У Теодоры мелькнула мысль, не попросить ли графа купить ей что-то, что будет стоить всего несколько шиллингов. Но она сразу же устыдилась: опуститься до уровня Шейлы Терви? Ну нет… Она не примет от графа деньги даже на новую ленточку.

И без того прискорбно, если он станет обеспечивать ее отца едой в их имении, как намекал, но одежда — это совсем другое. Да она скорее станет разгуливать голышом, чем станет женщиной того сорта, что попадались графу, как он говорил, в каждой части света…

Чувства Теодоры бурлили, и Эмили уловила что-то такое. И сказала испуганным голосом:

— Простите, мисс, если я рассердила вас. Я просто пыталась помочь.

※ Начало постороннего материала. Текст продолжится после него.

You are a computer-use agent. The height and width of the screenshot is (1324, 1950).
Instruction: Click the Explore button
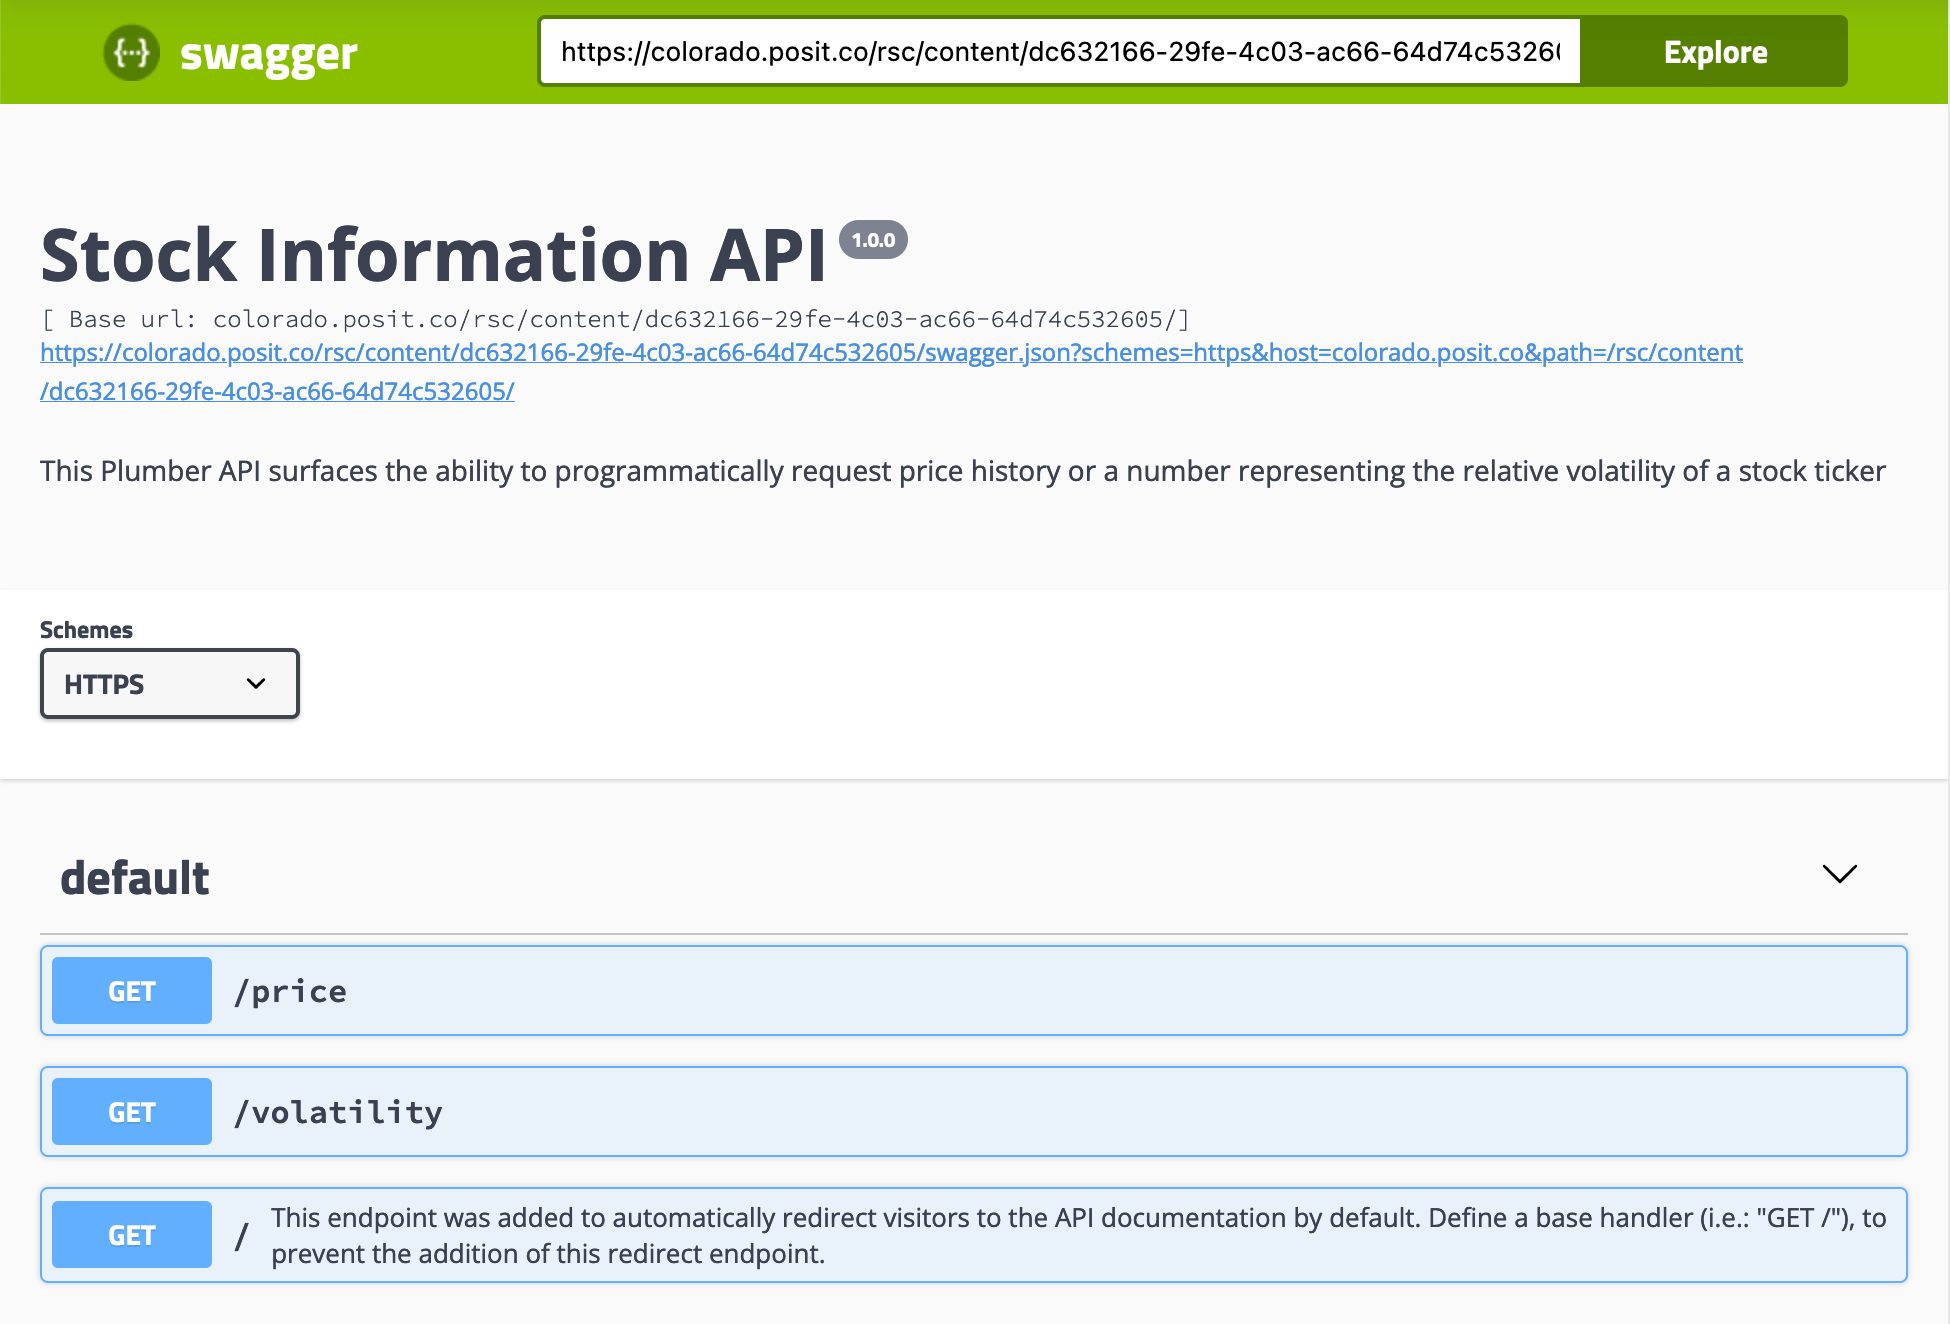point(1714,52)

— Да, знаю, Эмили! — сердечно ответила ей Теодора, взяв себя в руки. — И я очень тебе благодарна, поверь!

Теодора спустилась к ужину, надеясь хотя бы увидеть графа. Если даже им не удастся поговорить, они будут ощущать присутствие друг друга, и она будет счастлива тем, что видит его и слышит его голос.

Он был в гостиной, когда Теодора с отцом вошли туда. Но не один. Рядом с ним стоял главный констебль, высокий, с военной выправкой. Как только они были представлены друг другу, сэр Арчибальд воскликнул, обращаясь к Александру Колвину:

— Теперь я вспомнил! Мы однажды встречались в Лондоне, много лет назад! Кажется, на открытии Королевской академии.

— Именно так! — ответил Александр Колвин. — Вы спрашивали мое мнение об одной из картин.

— И вы отозвались о ней очень сурово!

Двое мужчин смеялись, шутили. Граф мягким движением вложил в руку Теодоры бокал шампанского. Их пальцы соприкоснулись, и по ее телу прошла уже знакомая ей волна блаженного трепета.

Леди Шейла явилась, когда все уже собрались, и снова она вышла как на просцениум, в новом фантастическом, театральном платье. Это платье было белым, покрытым блестками, а кружевной воротник был усыпан алмазной пылью. В ее рыжих волосах белели цветы, поддерживаемые крупной алмазной заколкой, алмазное ожерелье охватывало скульптурную шею.

Красотка была очаровательна с главным констеблем, собственнически вела себя с графом и игнорировала Теодору, словно та была незаметной для глаза пылинкой.

Как бы то ни было, последнее Теодору устраивало, и, хотя беседа за столом была интересной и порой остроумной, она почти не принимала в ней участия.

Только когда она и леди Шейла покинули столовую и перешли в гостиную, Теодора почувствовала себя неуютно. Ее смущала перспектива гробового молчания, пока к ним не присоединятся джентльмены, оставшиеся в столовой завершить начатые разговоры.

Но, к ее удивлению, леди Шейла, проведя несколько минут перед зеркалом, обратилась к ней:

— Не могла бы я попросить вас об одном одолжении, мисс Колвин?

— Д-да… пожалуйста, — несколько смешавшись, ответила Теодора.

— Я не могу найти мой носовой платок в сумочке. Не будете ли вы столь любезны, чтобы сходить в мою спальню и принести мне другой?

Теодора не могла сдержать удивления, и леди Шейла ей объяснила:

— В это время дня все слуги внизу ужинают, и я не хотела бы беспокоить мою горничную.

— Да, конечно, я понимаю.

— Вы легко найдете мою комнату. Она рядом с комнатой его светлости, а я знаю, что вы и ваш отец были там нынешним утром.

Этот факт, видимо, разозлил леди Шейлу! Но, поскольку та была вежлива, Теодора была совсем не против выполнить ее просьбу. К тому же им не придется сидеть вместе в гостиной.

— Где я найду ваши платки? — только уточнила она.

— В шелковом мешочке в левом ящике туалетного столика. Принесите мне тот, который с кружевом.

— Да, хорошо.

Теодора вышла из гостиной, поднялась по ступенькам и пошла по широкому коридору, где раньше бывала дважды до того, как побывала в покоях графа.